> [Working data]
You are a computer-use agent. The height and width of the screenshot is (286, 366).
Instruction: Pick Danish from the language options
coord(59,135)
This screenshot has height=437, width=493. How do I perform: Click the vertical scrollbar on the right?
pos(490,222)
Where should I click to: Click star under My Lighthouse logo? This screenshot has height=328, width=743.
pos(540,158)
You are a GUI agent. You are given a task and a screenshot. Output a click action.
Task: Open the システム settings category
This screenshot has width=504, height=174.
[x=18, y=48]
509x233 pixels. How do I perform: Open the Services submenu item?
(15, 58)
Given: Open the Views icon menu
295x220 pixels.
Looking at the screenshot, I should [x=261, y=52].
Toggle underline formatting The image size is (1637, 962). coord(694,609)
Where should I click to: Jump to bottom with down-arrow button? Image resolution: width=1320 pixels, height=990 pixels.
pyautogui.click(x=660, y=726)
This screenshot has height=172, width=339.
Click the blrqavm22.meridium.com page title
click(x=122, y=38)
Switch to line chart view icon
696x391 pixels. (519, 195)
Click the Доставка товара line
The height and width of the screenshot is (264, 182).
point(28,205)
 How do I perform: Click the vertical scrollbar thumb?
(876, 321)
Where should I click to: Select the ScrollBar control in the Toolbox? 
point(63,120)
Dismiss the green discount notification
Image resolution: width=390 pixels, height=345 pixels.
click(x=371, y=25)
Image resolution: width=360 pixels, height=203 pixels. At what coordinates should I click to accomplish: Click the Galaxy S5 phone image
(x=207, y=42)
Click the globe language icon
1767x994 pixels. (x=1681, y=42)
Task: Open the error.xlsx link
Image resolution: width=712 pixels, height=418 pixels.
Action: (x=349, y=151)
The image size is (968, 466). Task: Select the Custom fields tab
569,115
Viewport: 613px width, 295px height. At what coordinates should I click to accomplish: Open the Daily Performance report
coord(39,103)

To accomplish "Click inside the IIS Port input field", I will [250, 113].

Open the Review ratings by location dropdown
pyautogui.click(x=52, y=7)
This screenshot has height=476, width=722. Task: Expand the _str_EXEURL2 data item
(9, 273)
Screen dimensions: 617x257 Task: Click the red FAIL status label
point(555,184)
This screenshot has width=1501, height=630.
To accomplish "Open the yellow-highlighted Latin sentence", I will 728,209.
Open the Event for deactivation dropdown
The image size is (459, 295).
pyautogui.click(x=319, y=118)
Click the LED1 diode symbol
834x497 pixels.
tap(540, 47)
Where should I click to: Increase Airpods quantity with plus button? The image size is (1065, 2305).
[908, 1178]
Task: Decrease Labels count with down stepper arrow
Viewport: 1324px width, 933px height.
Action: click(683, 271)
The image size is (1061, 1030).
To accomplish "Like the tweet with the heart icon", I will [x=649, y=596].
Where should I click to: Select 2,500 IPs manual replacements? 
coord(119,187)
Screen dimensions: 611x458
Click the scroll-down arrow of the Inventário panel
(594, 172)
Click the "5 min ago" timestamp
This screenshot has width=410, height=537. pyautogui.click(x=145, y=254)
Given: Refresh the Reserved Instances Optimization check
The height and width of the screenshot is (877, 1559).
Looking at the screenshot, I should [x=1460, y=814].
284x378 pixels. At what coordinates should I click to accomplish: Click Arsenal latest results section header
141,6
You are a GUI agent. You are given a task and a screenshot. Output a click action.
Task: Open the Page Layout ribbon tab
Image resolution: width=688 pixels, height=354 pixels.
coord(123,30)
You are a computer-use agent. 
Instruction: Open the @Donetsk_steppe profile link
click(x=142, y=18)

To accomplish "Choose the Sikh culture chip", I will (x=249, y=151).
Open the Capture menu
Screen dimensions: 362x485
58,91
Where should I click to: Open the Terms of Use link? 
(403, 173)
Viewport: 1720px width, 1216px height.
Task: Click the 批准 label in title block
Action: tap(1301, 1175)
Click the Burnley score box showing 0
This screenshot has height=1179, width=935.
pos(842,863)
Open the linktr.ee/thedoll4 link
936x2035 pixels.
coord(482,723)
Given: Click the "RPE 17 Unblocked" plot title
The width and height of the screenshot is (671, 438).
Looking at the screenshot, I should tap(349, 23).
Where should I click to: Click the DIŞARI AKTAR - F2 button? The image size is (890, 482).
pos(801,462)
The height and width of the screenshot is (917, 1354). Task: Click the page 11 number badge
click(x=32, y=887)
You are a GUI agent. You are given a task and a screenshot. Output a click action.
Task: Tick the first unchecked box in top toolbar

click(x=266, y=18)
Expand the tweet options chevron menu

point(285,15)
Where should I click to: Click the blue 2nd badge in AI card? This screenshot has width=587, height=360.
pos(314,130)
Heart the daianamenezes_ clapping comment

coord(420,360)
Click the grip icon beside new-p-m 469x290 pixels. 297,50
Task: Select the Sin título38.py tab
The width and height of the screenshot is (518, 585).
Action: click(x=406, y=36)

> [Task directions] Output every line of the listing above as a Markdown table with the columns Row and Line, numbering the rows in order and omitting blank lines.

> [Written solution]
| Row | Line |
|---|---|
| 1 | You are a computer-use agent. The height and width of the screenshot is (286, 366). |
| 2 | Instruction: Pick Danish from the language options |
| 3 | coord(59,135) |
| 4 | This screenshot has height=437, width=493. How do I perform: Click the vertical scrollbar on the right? |
| 5 | pos(490,222) |
| 6 | Where should I click to: Click star under My Lighthouse logo? This screenshot has height=328, width=743. |
| 7 | pos(540,158) |
| 8 | You are a GUI agent. You are given a task and a screenshot. Output a click action. |
| 9 | Task: Open the システム settings category |
| 10 | This screenshot has width=504, height=174. |
| 11 | [x=18, y=48] |
| 12 | 509x233 pixels. How do I perform: Open the Services submenu item? |
| 13 | (15, 58) |
| 14 | Given: Open the Views icon menu |
| 15 | 295x220 pixels. |
| 16 | Looking at the screenshot, I should [x=261, y=52]. |
| 17 | Toggle underline formatting The image size is (1637, 962). coord(694,609) |
| 18 | Where should I click to: Jump to bottom with down-arrow button? Image resolution: width=1320 pixels, height=990 pixels. |
| 19 | pyautogui.click(x=660, y=726) |
| 20 | This screenshot has height=172, width=339. |
| 21 | Click the blrqavm22.meridium.com page title |
| 22 | click(x=122, y=38) |
| 23 | Switch to line chart view icon |
| 24 | 696x391 pixels. (519, 195) |
| 25 | Click the Доставка товара line |
| 26 | The height and width of the screenshot is (264, 182). |
| 27 | point(28,205) |
| 28 |  How do I perform: Click the vertical scrollbar thumb? |
| 29 | (876, 321) |
| 30 | Where should I click to: Select the ScrollBar control in the Toolbox?  |
| 31 | point(63,120) |
| 32 | Dismiss the green discount notification |
| 33 | Image resolution: width=390 pixels, height=345 pixels. |
| 34 | click(x=371, y=25) |
| 35 | Image resolution: width=360 pixels, height=203 pixels. At what coordinates should I click to accomplish: Click the Galaxy S5 phone image |
| 36 | (x=207, y=42) |
| 37 | Click the globe language icon |
| 38 | 1767x994 pixels. (x=1681, y=42) |
| 39 | Task: Open the error.xlsx link |
| 40 | Image resolution: width=712 pixels, height=418 pixels. |
| 41 | Action: (x=349, y=151) |
| 42 | The image size is (968, 466). Task: Select the Custom fields tab |
| 43 | 569,115 |
| 44 | Viewport: 613px width, 295px height. At what coordinates should I click to accomplish: Open the Daily Performance report |
| 45 | coord(39,103) |
| 46 | To accomplish "Click inside the IIS Port input field", I will [250, 113]. |
| 47 | Open the Review ratings by location dropdown |
| 48 | pyautogui.click(x=52, y=7) |
| 49 | This screenshot has height=476, width=722. Task: Expand the _str_EXEURL2 data item |
| 50 | (9, 273) |
| 51 | Screen dimensions: 617x257 Task: Click the red FAIL status label |
| 52 | point(555,184) |
| 53 | This screenshot has width=1501, height=630. |
| 54 | To accomplish "Open the yellow-highlighted Latin sentence", I will 728,209. |
| 55 | Open the Event for deactivation dropdown |
| 56 | The image size is (459, 295). |
| 57 | pyautogui.click(x=319, y=118) |
| 58 | Click the LED1 diode symbol |
| 59 | 834x497 pixels. |
| 60 | tap(540, 47) |
| 61 | Where should I click to: Increase Airpods quantity with plus button? The image size is (1065, 2305). |
| 62 | [908, 1178] |
| 63 | Task: Decrease Labels count with down stepper arrow |
| 64 | Viewport: 1324px width, 933px height. |
| 65 | Action: click(683, 271) |
| 66 | The image size is (1061, 1030). |
| 67 | To accomplish "Like the tweet with the heart icon", I will [x=649, y=596]. |
| 68 | Where should I click to: Select 2,500 IPs manual replacements?  |
| 69 | coord(119,187) |
| 70 | Screen dimensions: 611x458 |
| 71 | Click the scroll-down arrow of the Inventário panel |
| 72 | (594, 172) |
| 73 | Click the "5 min ago" timestamp |
| 74 | This screenshot has width=410, height=537. pyautogui.click(x=145, y=254) |
| 75 | Given: Refresh the Reserved Instances Optimization check |
| 76 | The height and width of the screenshot is (877, 1559). |
| 77 | Looking at the screenshot, I should [x=1460, y=814]. |
| 78 | 284x378 pixels. At what coordinates should I click to accomplish: Click Arsenal latest results section header |
| 79 | 141,6 |
| 80 | You are a GUI agent. You are given a task and a screenshot. Output a click action. |
| 81 | Task: Open the Page Layout ribbon tab |
| 82 | Image resolution: width=688 pixels, height=354 pixels. |
| 83 | coord(123,30) |
| 84 | You are a computer-use agent.  |
| 85 | Instruction: Open the @Donetsk_steppe profile link |
| 86 | click(x=142, y=18) |
| 87 | To accomplish "Choose the Sikh culture chip", I will (x=249, y=151). |
| 88 | Open the Capture menu |
| 89 | Screen dimensions: 362x485 |
| 90 | 58,91 |
| 91 | Where should I click to: Open the Terms of Use link?  |
| 92 | (403, 173) |
| 93 | Viewport: 1720px width, 1216px height. |
| 94 | Task: Click the 批准 label in title block |
| 95 | Action: tap(1301, 1175) |
| 96 | Click the Burnley score box showing 0 |
| 97 | This screenshot has height=1179, width=935. |
| 98 | pos(842,863) |
| 99 | Open the linktr.ee/thedoll4 link |
| 100 | 936x2035 pixels. |
| 101 | coord(482,723) |
| 102 | Given: Click the "RPE 17 Unblocked" plot title |
| 103 | The width and height of the screenshot is (671, 438). |
| 104 | Looking at the screenshot, I should tap(349, 23). |
| 105 | Where should I click to: Click the DIŞARI AKTAR - F2 button? The image size is (890, 482). |
| 106 | pos(801,462) |
| 107 | The height and width of the screenshot is (917, 1354). Task: Click the page 11 number badge |
| 108 | click(x=32, y=887) |
| 109 | You are a GUI agent. You are given a task and a screenshot. Output a click action. |
| 110 | Task: Tick the first unchecked box in top toolbar |
| 111 | click(x=266, y=18) |
| 112 | Expand the tweet options chevron menu |
| 113 | point(285,15) |
| 114 | Where should I click to: Click the blue 2nd badge in AI card? This screenshot has width=587, height=360. |
| 115 | pos(314,130) |
| 116 | Heart the daianamenezes_ clapping comment |
| 117 | coord(420,360) |
| 118 | Click the grip icon beside new-p-m 469x290 pixels. 297,50 |
| 119 | Task: Select the Sin título38.py tab |
| 120 | The width and height of the screenshot is (518, 585). |
| 121 | Action: click(x=406, y=36) |